### DATA PROVIDED
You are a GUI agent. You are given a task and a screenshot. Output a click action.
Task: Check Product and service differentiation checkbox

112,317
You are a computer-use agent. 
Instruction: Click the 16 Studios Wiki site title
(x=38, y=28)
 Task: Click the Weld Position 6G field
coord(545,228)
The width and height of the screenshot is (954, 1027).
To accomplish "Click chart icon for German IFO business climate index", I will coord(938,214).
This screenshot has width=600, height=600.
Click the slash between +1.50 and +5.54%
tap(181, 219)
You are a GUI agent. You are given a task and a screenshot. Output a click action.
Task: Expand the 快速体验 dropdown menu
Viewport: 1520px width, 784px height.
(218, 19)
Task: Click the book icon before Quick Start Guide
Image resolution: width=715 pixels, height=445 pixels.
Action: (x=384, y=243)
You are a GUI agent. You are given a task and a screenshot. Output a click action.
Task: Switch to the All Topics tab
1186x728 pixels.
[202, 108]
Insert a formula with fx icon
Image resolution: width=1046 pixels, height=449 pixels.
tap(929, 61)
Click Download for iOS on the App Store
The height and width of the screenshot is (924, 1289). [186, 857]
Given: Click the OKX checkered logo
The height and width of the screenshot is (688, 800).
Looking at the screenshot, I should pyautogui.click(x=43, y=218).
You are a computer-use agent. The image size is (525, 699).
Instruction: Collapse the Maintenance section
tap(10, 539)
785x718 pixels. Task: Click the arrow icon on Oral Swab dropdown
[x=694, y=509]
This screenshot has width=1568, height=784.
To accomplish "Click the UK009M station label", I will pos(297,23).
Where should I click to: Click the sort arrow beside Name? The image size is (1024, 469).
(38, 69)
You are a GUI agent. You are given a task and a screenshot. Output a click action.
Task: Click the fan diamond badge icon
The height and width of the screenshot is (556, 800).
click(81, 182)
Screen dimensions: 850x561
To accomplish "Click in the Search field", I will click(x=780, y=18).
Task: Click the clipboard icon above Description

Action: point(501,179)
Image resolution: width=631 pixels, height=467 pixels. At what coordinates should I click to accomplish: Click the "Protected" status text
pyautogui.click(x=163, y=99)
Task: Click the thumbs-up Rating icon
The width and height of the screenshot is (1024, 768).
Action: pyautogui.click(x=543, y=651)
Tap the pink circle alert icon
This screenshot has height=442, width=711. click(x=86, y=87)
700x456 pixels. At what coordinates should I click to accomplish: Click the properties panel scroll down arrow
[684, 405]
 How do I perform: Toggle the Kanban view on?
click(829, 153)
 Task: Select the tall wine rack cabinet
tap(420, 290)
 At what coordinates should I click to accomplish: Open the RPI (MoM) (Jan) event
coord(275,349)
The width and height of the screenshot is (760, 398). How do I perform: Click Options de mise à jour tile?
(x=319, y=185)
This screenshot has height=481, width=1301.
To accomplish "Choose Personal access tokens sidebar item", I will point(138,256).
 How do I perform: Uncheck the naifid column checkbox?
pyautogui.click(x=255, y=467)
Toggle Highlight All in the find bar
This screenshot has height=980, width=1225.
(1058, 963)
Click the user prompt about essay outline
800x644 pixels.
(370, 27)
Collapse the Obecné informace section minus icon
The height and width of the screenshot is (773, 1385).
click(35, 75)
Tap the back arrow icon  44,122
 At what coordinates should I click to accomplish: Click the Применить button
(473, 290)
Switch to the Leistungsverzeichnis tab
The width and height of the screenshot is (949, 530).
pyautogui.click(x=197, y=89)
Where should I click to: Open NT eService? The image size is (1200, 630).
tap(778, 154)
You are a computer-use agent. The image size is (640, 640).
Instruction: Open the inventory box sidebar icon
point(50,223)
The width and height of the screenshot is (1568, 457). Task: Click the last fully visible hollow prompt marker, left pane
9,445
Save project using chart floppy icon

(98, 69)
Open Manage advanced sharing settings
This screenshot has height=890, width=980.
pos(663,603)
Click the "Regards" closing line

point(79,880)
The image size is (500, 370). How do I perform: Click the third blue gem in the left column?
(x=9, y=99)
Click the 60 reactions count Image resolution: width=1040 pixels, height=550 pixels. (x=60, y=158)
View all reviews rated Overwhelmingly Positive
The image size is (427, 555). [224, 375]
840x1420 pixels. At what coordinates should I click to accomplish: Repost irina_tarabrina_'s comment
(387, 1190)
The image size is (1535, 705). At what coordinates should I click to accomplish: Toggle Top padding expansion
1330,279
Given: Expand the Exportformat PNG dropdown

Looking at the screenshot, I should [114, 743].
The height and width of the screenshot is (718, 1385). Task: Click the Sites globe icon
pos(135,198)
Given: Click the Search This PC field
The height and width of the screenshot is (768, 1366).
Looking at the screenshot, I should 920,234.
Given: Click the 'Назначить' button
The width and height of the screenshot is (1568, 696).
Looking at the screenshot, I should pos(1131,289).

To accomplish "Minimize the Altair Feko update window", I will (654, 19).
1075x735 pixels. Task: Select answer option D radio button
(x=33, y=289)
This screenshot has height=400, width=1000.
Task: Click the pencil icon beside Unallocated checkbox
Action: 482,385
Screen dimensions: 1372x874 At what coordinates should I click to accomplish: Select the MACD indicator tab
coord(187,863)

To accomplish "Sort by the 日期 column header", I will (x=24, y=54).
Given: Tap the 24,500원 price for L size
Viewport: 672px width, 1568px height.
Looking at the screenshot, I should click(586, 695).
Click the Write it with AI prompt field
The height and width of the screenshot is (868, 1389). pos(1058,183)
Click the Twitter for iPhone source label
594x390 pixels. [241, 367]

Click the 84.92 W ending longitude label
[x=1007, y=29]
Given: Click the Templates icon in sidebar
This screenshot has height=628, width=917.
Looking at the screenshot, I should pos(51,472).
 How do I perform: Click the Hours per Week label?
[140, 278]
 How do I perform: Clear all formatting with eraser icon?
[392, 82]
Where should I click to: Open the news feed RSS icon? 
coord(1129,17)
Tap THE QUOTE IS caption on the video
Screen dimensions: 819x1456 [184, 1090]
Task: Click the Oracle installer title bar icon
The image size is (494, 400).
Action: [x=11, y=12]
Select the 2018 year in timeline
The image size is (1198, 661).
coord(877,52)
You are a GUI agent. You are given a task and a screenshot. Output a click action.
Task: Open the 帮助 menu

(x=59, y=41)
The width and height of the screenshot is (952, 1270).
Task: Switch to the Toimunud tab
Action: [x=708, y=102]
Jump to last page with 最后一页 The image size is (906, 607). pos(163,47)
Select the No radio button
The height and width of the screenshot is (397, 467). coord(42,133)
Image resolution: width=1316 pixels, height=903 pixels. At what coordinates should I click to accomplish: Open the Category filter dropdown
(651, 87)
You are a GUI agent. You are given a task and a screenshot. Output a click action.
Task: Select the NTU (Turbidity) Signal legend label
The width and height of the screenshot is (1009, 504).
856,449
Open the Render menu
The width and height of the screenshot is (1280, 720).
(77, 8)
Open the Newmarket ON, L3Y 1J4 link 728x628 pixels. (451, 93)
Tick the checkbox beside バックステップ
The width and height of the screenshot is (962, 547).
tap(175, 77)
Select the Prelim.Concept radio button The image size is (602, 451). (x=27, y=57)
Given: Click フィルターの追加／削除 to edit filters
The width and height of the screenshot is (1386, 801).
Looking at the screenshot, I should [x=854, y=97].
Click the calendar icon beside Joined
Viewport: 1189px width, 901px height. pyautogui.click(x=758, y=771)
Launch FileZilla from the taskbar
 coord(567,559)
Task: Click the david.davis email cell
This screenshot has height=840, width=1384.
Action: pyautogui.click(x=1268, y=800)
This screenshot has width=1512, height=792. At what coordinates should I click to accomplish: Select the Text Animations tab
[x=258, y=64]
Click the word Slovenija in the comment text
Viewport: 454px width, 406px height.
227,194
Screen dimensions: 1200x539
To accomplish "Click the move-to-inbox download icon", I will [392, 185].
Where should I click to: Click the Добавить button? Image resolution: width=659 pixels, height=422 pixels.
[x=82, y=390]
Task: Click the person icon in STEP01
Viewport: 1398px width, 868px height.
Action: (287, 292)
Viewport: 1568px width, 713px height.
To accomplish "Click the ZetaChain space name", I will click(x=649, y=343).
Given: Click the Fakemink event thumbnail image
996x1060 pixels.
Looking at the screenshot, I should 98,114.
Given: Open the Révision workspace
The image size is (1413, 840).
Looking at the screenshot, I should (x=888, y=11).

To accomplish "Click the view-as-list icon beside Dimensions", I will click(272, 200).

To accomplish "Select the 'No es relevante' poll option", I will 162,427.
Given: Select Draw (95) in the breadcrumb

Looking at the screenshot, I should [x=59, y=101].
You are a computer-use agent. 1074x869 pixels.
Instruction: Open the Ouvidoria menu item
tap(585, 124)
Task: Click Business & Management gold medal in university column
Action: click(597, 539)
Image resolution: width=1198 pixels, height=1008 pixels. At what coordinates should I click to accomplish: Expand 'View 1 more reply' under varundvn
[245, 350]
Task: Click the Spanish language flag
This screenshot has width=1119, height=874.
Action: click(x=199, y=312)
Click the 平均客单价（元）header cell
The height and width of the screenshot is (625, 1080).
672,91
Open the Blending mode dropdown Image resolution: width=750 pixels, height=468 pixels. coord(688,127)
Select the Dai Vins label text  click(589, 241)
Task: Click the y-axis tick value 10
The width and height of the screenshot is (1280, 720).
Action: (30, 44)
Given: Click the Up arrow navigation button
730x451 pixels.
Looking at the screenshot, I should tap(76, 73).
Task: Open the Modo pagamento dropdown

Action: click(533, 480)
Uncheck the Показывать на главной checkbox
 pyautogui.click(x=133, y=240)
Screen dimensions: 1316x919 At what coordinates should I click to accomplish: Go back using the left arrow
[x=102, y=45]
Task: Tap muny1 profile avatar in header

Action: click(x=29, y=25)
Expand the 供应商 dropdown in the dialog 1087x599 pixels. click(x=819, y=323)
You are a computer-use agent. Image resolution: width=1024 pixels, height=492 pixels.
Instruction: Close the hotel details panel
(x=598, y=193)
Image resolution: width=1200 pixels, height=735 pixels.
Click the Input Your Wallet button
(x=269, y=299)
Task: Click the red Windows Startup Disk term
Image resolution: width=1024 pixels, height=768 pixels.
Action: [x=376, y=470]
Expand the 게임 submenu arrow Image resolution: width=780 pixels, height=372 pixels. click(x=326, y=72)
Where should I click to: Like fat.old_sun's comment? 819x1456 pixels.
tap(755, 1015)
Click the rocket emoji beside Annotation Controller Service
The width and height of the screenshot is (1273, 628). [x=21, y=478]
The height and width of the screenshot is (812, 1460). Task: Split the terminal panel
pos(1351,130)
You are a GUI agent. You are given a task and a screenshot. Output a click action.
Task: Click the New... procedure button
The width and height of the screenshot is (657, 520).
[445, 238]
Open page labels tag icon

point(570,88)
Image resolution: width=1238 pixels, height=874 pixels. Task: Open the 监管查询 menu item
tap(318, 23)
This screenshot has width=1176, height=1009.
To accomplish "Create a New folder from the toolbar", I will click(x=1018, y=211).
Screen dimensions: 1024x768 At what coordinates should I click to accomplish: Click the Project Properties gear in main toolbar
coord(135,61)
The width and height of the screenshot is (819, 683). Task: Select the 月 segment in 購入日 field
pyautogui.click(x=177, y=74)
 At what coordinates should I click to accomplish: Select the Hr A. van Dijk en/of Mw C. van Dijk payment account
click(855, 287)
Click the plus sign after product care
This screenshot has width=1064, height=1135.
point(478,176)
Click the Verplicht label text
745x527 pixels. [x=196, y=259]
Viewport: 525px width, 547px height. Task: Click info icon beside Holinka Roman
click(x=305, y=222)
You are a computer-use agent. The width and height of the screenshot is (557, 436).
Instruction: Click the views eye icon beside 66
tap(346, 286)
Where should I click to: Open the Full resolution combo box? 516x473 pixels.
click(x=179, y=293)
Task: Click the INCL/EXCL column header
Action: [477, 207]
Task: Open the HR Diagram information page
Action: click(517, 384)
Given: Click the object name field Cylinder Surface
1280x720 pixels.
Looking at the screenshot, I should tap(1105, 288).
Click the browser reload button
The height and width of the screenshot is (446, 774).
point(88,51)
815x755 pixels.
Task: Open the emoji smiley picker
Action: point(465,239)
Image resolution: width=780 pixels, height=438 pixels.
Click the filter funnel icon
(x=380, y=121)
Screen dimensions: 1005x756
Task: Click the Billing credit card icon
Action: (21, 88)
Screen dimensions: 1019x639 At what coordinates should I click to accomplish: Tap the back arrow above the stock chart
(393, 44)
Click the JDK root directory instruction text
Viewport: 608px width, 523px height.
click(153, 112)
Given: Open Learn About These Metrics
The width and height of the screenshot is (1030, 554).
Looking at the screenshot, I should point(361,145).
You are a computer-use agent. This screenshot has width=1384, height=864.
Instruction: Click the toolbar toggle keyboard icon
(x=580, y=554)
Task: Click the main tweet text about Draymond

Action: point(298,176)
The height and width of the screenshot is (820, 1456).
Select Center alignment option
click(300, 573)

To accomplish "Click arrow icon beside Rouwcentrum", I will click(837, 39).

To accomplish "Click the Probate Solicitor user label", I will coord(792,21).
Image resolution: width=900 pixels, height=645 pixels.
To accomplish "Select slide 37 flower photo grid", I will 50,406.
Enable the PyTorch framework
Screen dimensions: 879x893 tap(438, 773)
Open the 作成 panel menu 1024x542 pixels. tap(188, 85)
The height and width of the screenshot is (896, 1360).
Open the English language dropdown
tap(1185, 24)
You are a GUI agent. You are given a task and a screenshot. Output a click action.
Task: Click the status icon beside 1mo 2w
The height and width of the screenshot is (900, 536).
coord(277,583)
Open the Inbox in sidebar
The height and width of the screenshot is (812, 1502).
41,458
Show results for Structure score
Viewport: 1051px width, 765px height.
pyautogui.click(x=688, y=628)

### TASK ITEM
For the material, state how many lines include the string "cell"; the answer is that number alone.

### WRITTEN REPLY
2